:: Input for this task ::
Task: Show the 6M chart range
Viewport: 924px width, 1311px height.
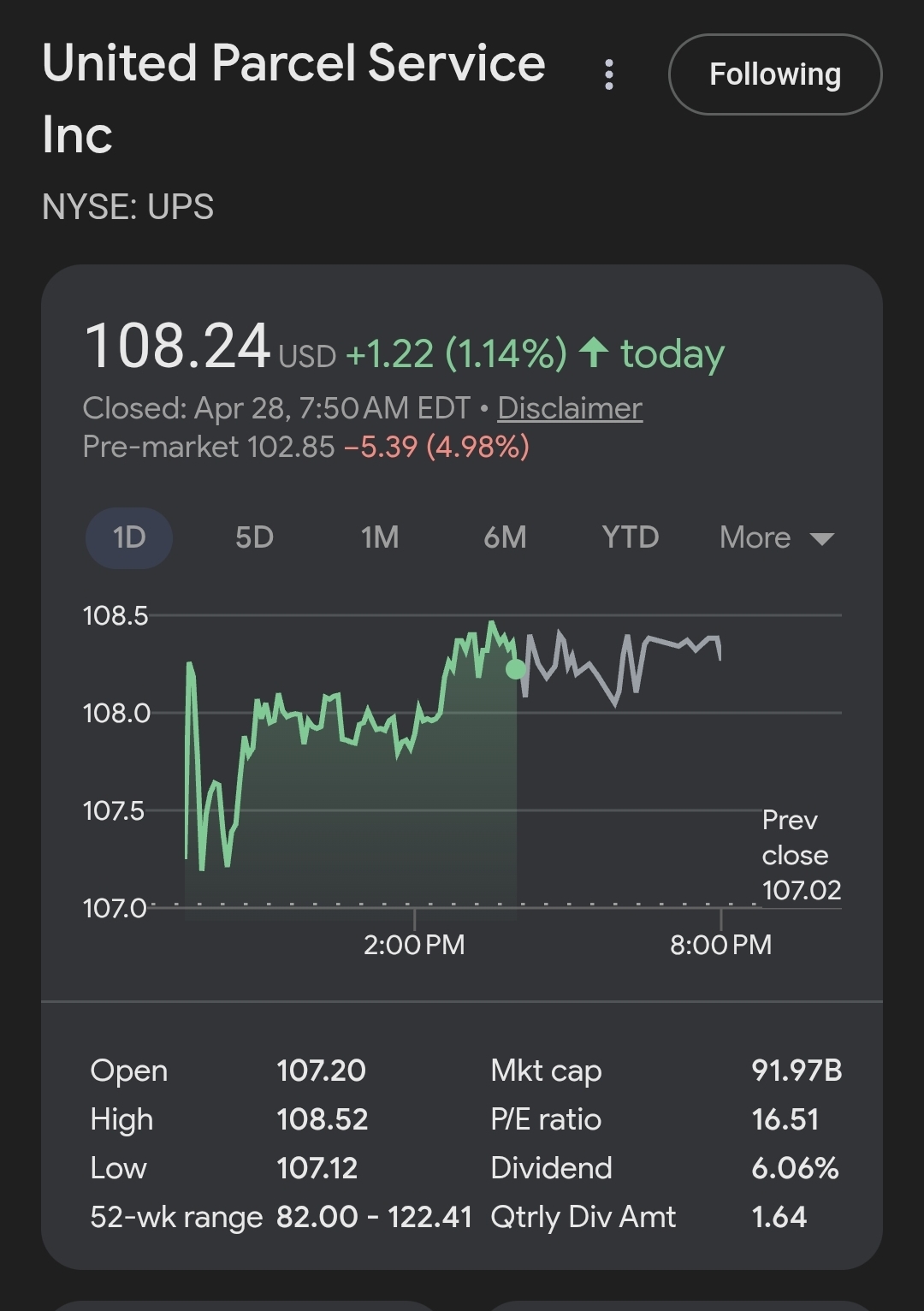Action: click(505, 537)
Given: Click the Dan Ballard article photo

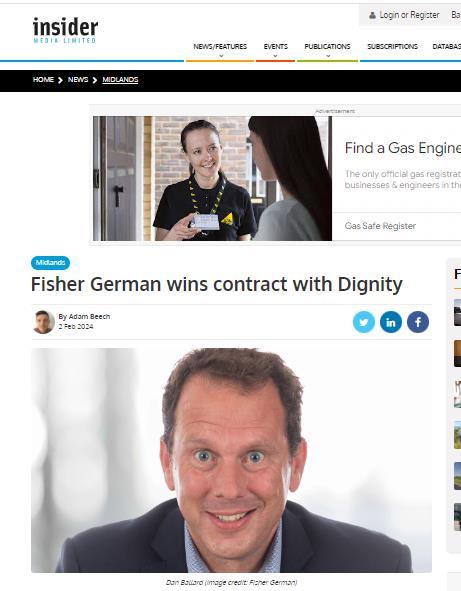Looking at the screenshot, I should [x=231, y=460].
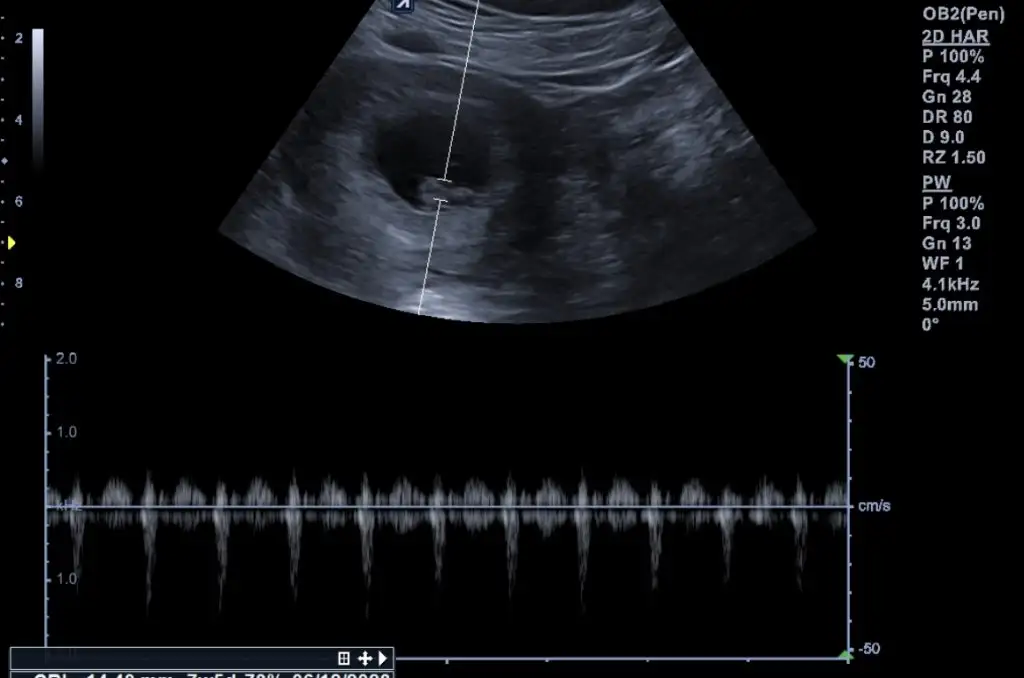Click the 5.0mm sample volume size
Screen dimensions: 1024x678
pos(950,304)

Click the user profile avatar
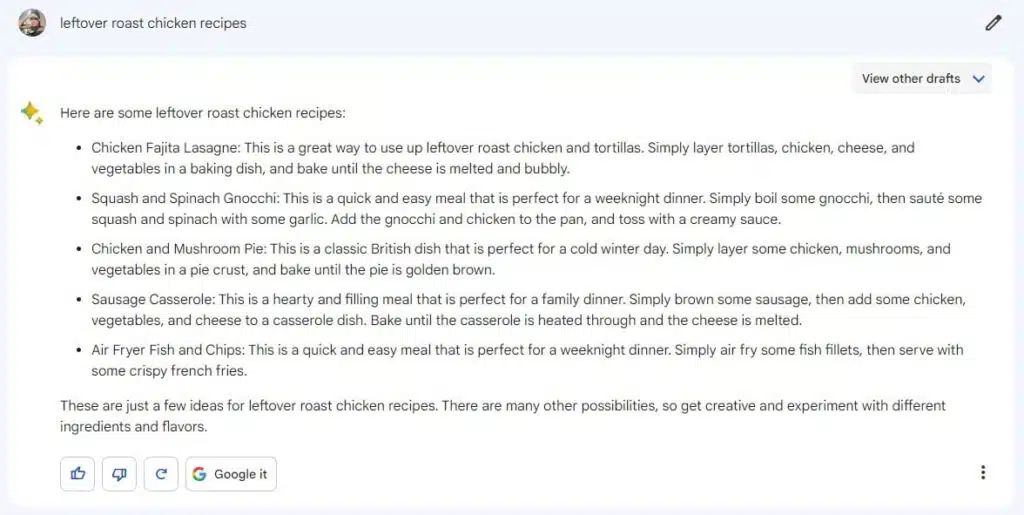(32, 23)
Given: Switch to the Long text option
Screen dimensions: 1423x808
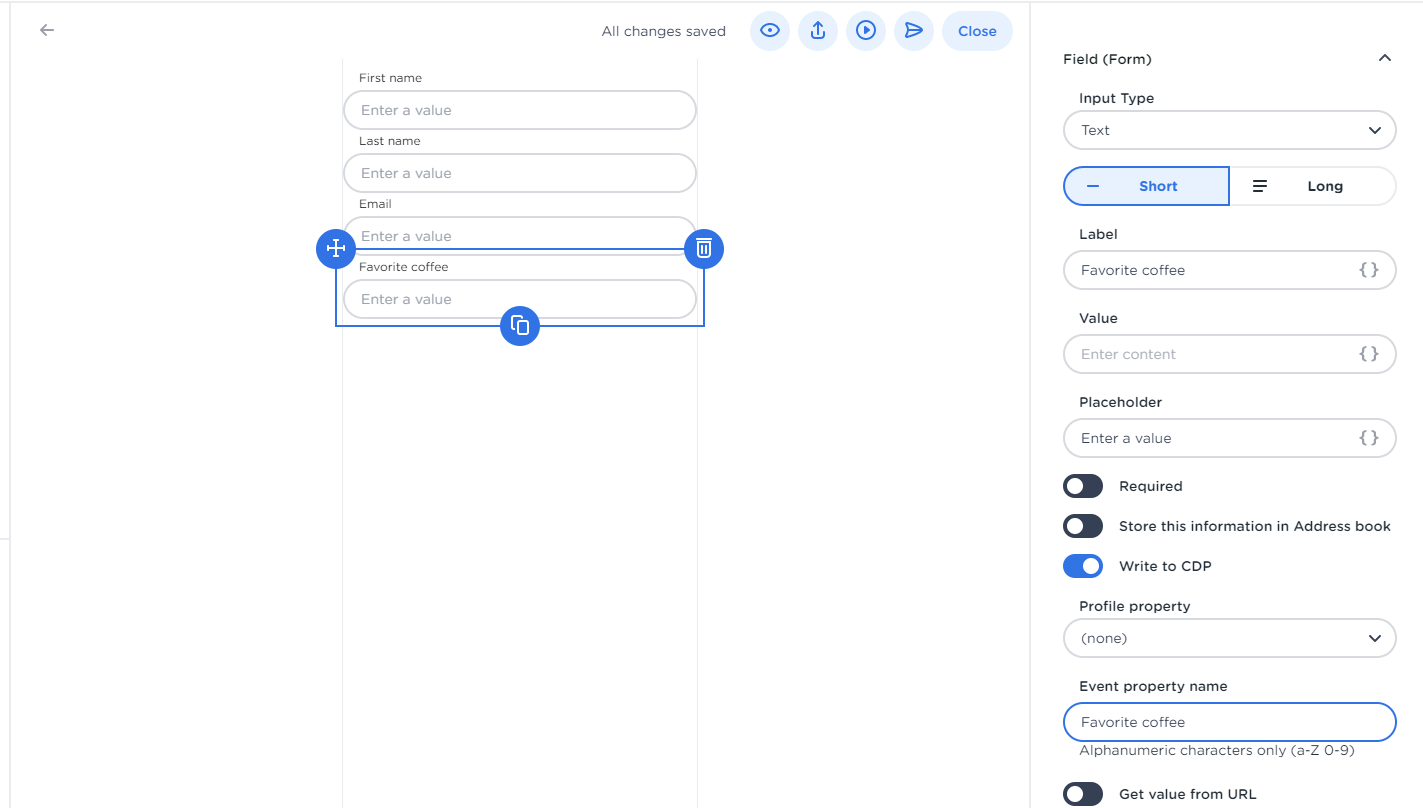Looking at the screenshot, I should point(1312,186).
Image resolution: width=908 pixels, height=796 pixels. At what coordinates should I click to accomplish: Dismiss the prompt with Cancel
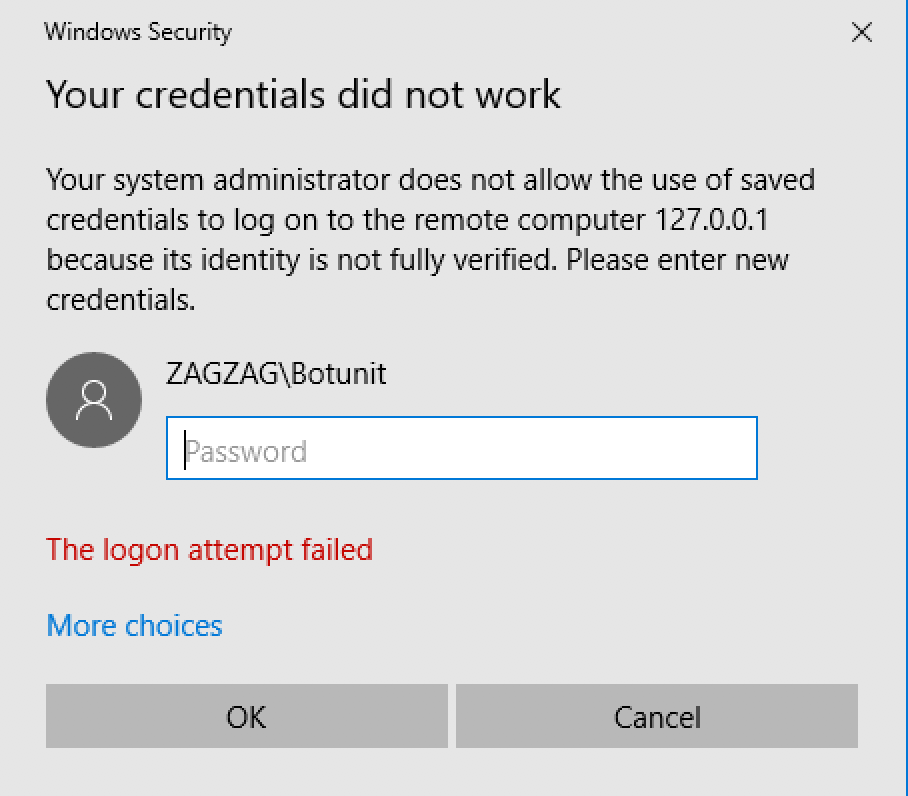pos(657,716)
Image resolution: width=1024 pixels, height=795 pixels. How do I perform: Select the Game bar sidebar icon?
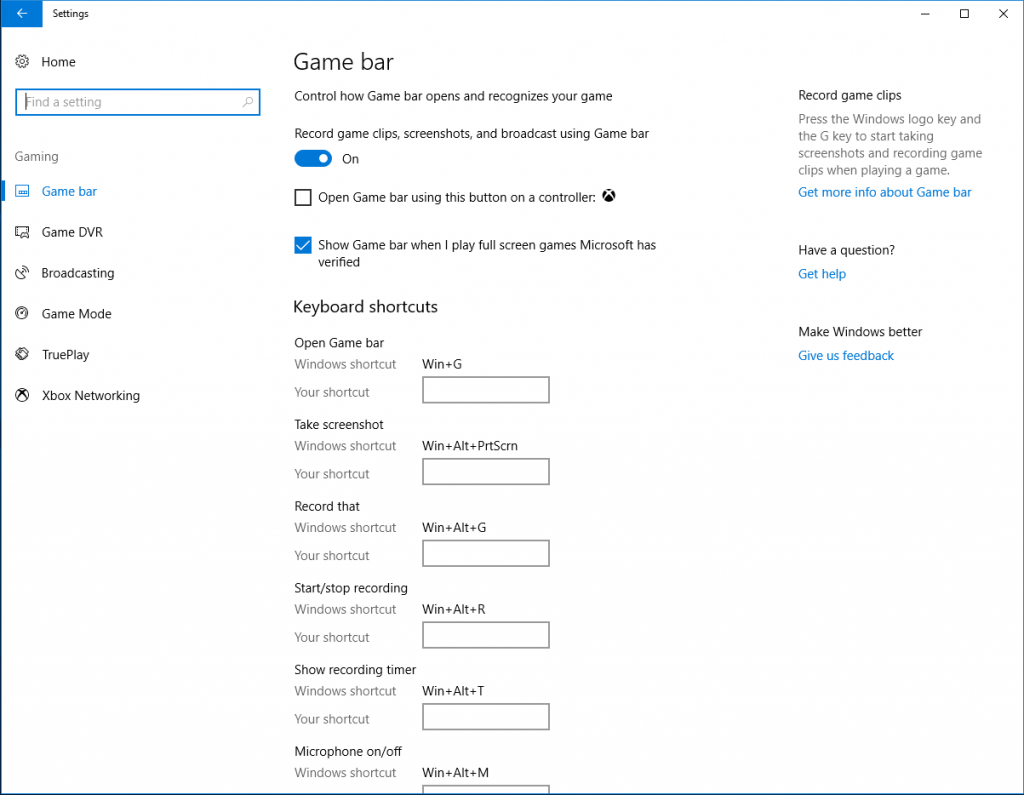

:: Problem to work on ::
Please transcribe the whole listing above exactly, with the images left out.

:: Finished exercise ::
Task: Show the 6M chart range
Viewport: 924px width, 1311px height.
Action: click(505, 537)
Given: Click the Dan Ballard article photo

Looking at the screenshot, I should [x=231, y=460].
Click the 5.0mm sample volume size
Screen dimensions: 1024x678
pos(950,304)

Click the user profile avatar
(32, 23)
Given: Switch to the Long text option
Screen dimensions: 1423x808
Looking at the screenshot, I should point(1312,186).
Image resolution: width=908 pixels, height=796 pixels. At what coordinates should I click to accomplish: Dismiss the prompt with Cancel
pos(657,716)
Image resolution: width=1024 pixels, height=795 pixels. How do I perform: Select the Game bar sidebar icon?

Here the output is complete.